Dossier : Les prépasMagazine N°703 Mars 2015
Par Maurice BERNARD (48)

Les classes préparatoires forment un écosystème composé de professeurs, d’élèves, êtres bien vivants, plongés dans un environnement qui est en partie matériel, géographique, lycées, résidences, mais aussi social, culturel, voire politique : famille, parents, amis, opinion publique, institutions du secteur public, milieu éducatif, formation secondaire, concours de recrutement des grandes écoles, etc.

La particularité d’un écosystème, c’est que son fonctionnement repose sur de multiples interactions entre éléments et entre éléments et environnement.

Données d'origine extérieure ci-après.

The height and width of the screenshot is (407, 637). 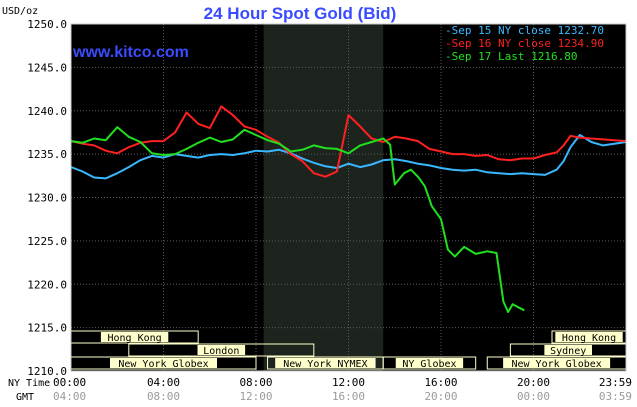 I want to click on x-tick-label-ny: 08:00, so click(x=256, y=382).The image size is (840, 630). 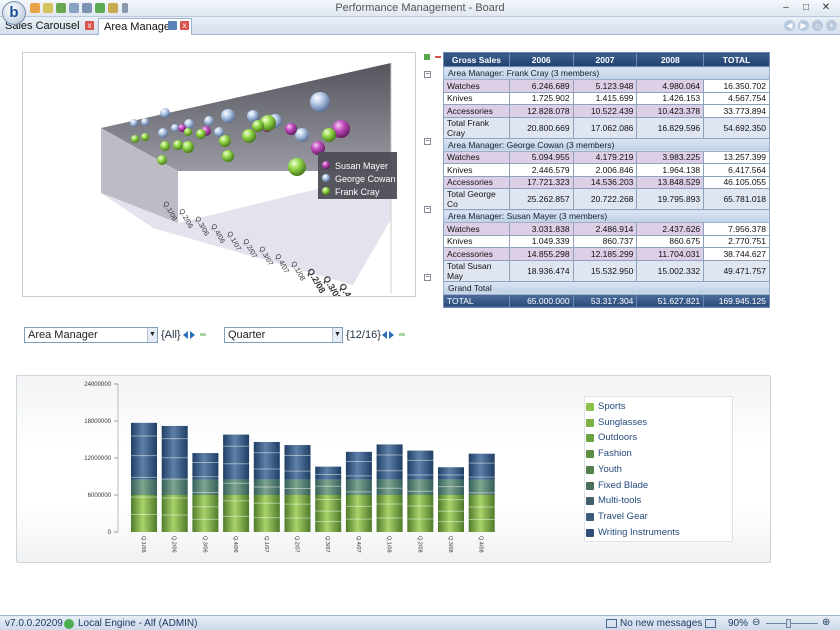 I want to click on link-icon, so click(x=203, y=334).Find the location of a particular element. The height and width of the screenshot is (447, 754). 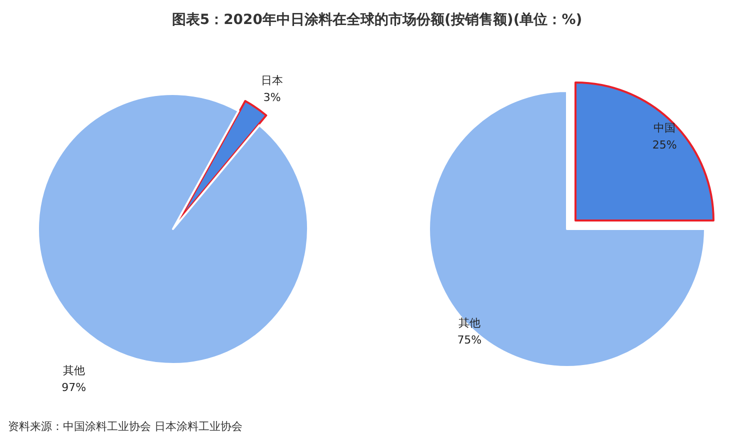

text: 资料来源：中国涂料工业协会 日本涂料工业协会 is located at coordinates (125, 426).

Ces interactions peuvent comprendre des boucles de réaction et de contre-réaction, plus ou moins apparentes.

“ La particularité d’un écosystème, c’est que son fonctionnement repose sur de multiples interactions ”

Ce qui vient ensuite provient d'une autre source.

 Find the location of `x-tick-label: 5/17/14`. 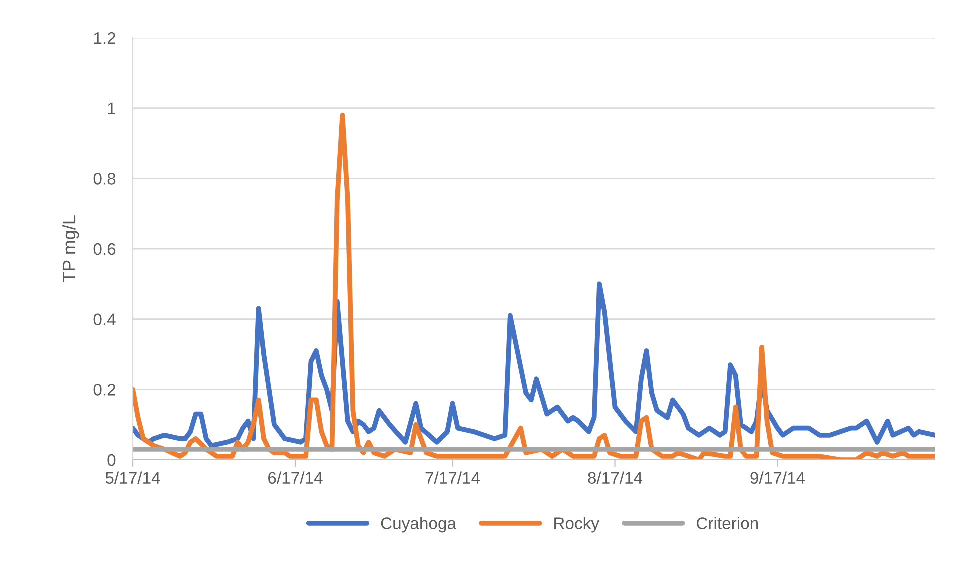

x-tick-label: 5/17/14 is located at coordinates (133, 478).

Il en résulte que le fonctionnement d’un tel système est particulièrement complexe. Ce qui veut dire que, pour en bien comprendre le fonctionnement, il faut en avoir identifié toutes les composantes et analysé toutes les actions et contre-réactions. Il est donc déraisonnable d’en parler sans une étude approfondie.

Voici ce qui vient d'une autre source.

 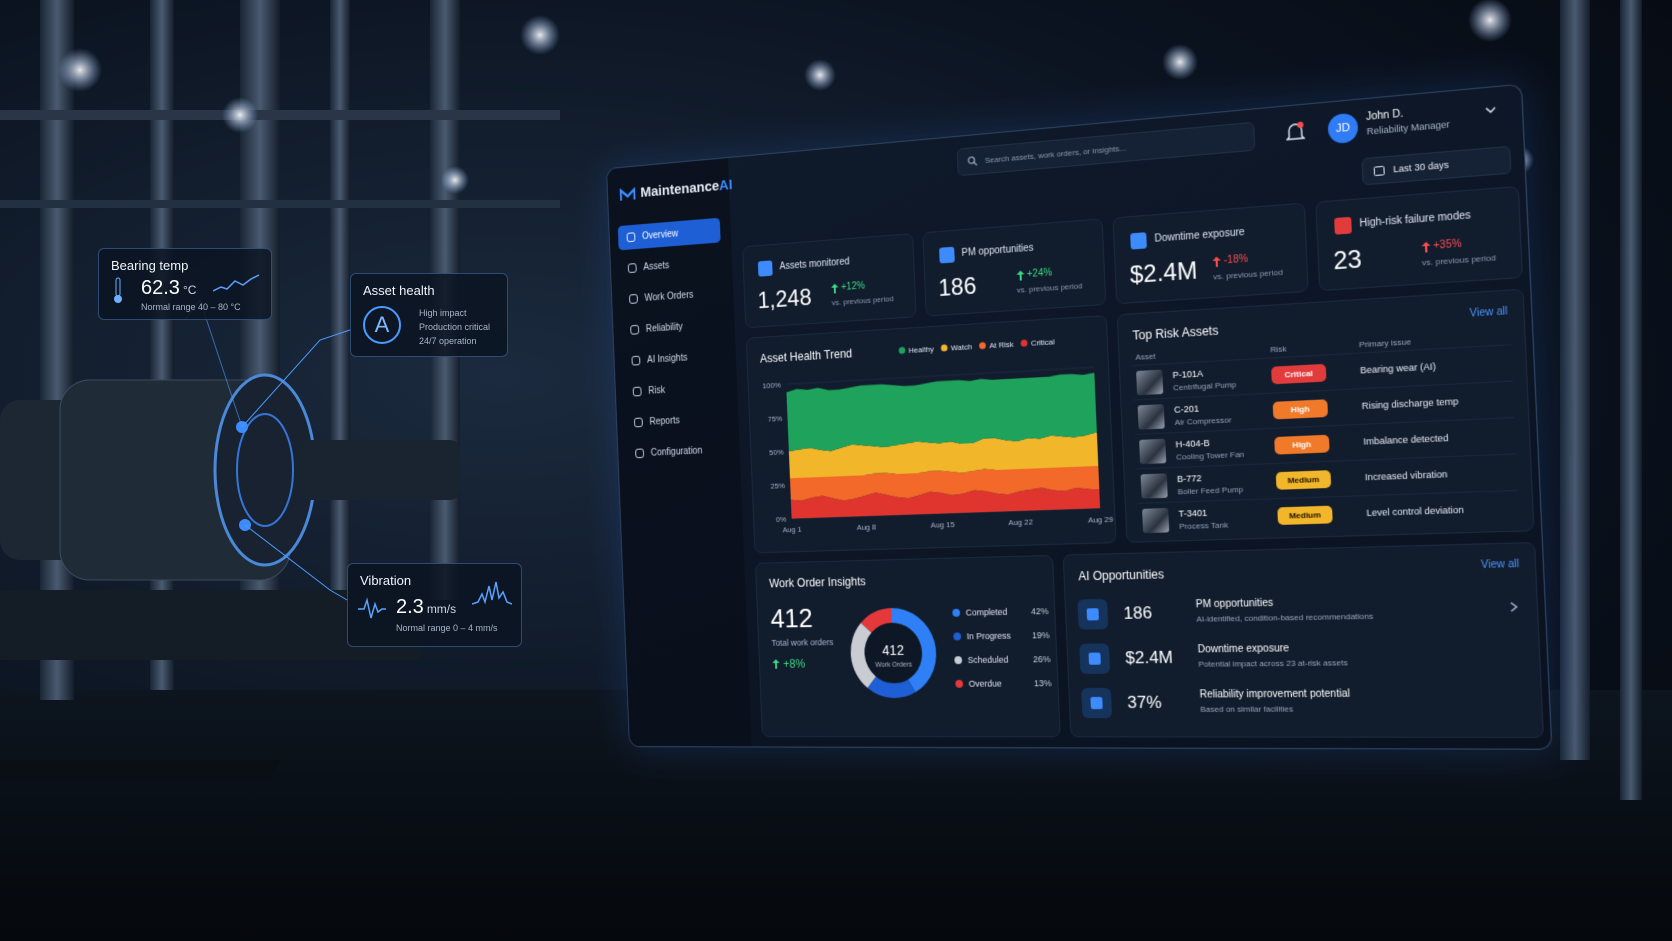 I want to click on change-value: +24%, so click(x=1040, y=274).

Toucher à un tel écosystème ne déclenche pas nécessairement de catastrophe, mais peut souvent entraîner des conséquences qui ne sont pas directement causales, des conséquences qui ne sont pas a priori aisément prévisibles. Il est évidemment légitime de chercher à l’améliorer, à l’aune du bien commun, mais très dangereux de le faire en fonction d’une idéologie incertaine ou au profit d’intérêts catégoriels.

Concernant le ressenti par les élèves eux-mêmes, le tableau est très contrasté : l’image d’Épinal du taupin ou du gnioufard, stressé et privé de jeunesse, ne semble pas correspondre à la réalité contemporaine.

Il est bon de garder à l’esprit la métaphore de l’éléphant (voire du mammouth) dans le magasin de porcelaine : la sagesse, pour les réformateurs éventuels, est de toujours expérimenter à petite échelle toute perturbation envisageable, et de se méfier des grands principes.

À lire : l’excellent ouvrage de Bruno Belhoste, Formation d’une technocratie (Belin, 2003) qui, via l’étude des recrutements des élèves de l’École polytechnique au cours du XIXe siècle, montre ce qu’est la genèse des CPGE actuelles, comment cet écosystème s’est formé depuis deux cents ans.